Грехи дома Борджа - страница 30
То, что пришла записка, никого не удивило. Переполох среди придворных дам мадонны вызвал небывалый факт, что записка была адресована мне. Мы как раз закончили застегивать на мадонне сапожки для верховой езды и укладывать ее волосы в синюю бархатную сетку.
– Ну-ну, – сказала мадонна, выхватывая записку у посыльного, прежде чем он передал ее мне, – все-таки у нашей маленькой Донаты появился кавалер. А ты темная лошадка, Доната, и к тому же коварная, раз хранишь секреты от своей крестной матери.
– Уверяю вас, мадонна, для меня это такая же загадка, как и для вашей милости.
– Возможно, это один из феррарцев, что восхищался тобой на расстоянии, а теперь думает, будто сегодня утром ему выпадет счастливый шанс, – произнесла Элизабетта Сенесе, некогда принявшая по ошибке Святого Отца за подушку.
– Нет, – возразила донна Лукреция тоном, способным разбить хрусталь, – оказывается, здесь нет никакой загадки. Это рука герцога.
Дамы притихли. Я потянулась к записке. Мне казалось, я единственная, кто тут дышал и двигался, а все остальные во дворце попали под чары и уснули глубоким сном, только я спаслась каким-то чудесным образом. Даже донна Лукреция не шевелилась, однако продолжала держать двумя пальцами написанную на кремовом пергаменте записку, но так, чтобы я не достала.
– Можно мне прочесть ее, мадонна? – О, какими смелыми нас делает страсть.
Донна Лукреция моргнула, совсем как мой отец, если его неожиданно разбудить во время послеобеденного сна.
– Разумеется, – промолвила она. – Она твоя.
Пергамент был хрустящим и гладким. Я развернула его, проведя большим пальцем по гербу Чезаре, выдавленному вверху листа. Коварный бык рода Борджа, ключи Святого Петра, лилии Франции. Палец остановился на лилиях, эмблеме его француженки-жены. Любил ли он ее? Скучал ли по ней? Сделал ли все, что в его силах, чтобы вырвать ее из лап короля Людовика?
– Ну? Что он пишет?
– Он… спрашивает, можно ли его наезднику надеть мои цвета на завтрашних скачках, мадонна. И стану ли я наблюдать за скачками вместе с ним. – Мои щеки так горели, что могли бы без огня согреть комнату.

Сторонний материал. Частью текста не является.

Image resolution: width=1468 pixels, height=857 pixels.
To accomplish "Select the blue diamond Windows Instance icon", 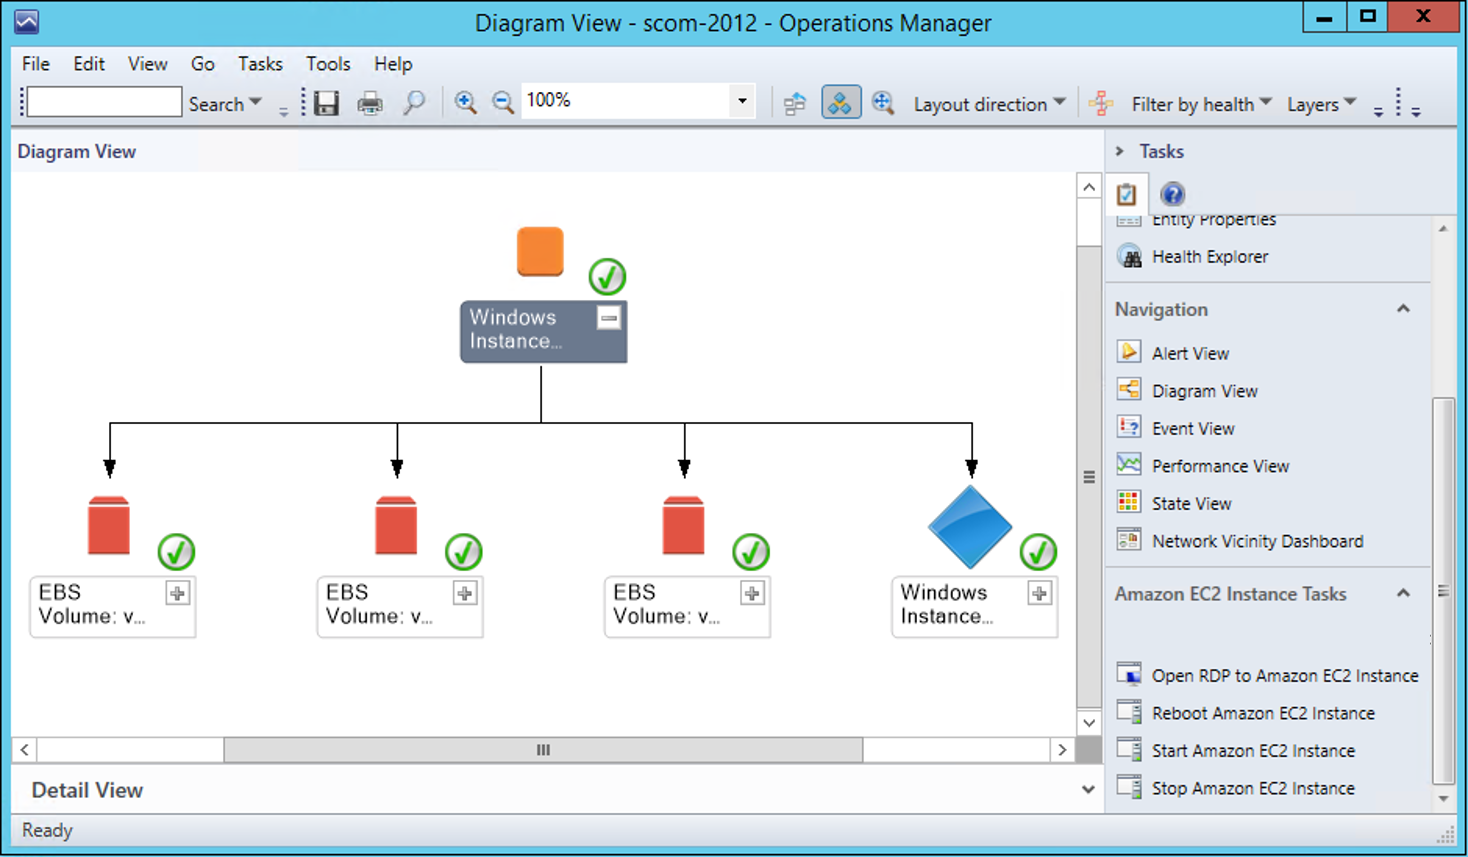I will coord(969,527).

– Мы все будем зрителями. Финишный столб здесь, на площади.
– Да, мадонна.
– В таком случае все решено. Можешь ответить соответствующим образом.
– Да, мадонна.
Мне показалось, что ничего не решено. Я бросила взгляд на Анджелу, которая чистила щеткой короткую накидку мадонны. Подруга пожала плечами. Я взяла в руки поднос с перчатками и протянула мадонне, чтобы та выбрала пару.
– Ты мне не ответила.
Он поджидал на конюшенном дворе, когда мы вернулись с дневной прогулки. Чезаре закутался в плащ, подбитый соболями, и прятал в нем лицо, надвинув низко на лоб черный бархатный берет, но я подозревала, что он просто хотел закрыть рану, которую получил во время боя с быком, а не укрыться от непогоды. Для этого времени года было довольно тепло, тем более что солнце достигло зенита. Чезаре придержал лошадь, пока я спешивалась, стараясь не наступить на Тиресия, который, как обычно, терся у ног хозяина.
– Мадонна говорит, мы все равно будем наблюдать за скачками, ведь участники финишируют у обелиска. Я хотела написать вам, но не хватило времени.
Чезаре посмотрел туда, где его сестра болтала с доном Ферранте, и она оборвала свою речь на полуслове и оглянулась.
– А мадонна разрешила моему наезднику надеть твои цвета? – спросил Чезаре, все еще удерживая взгляд донны Лукреции.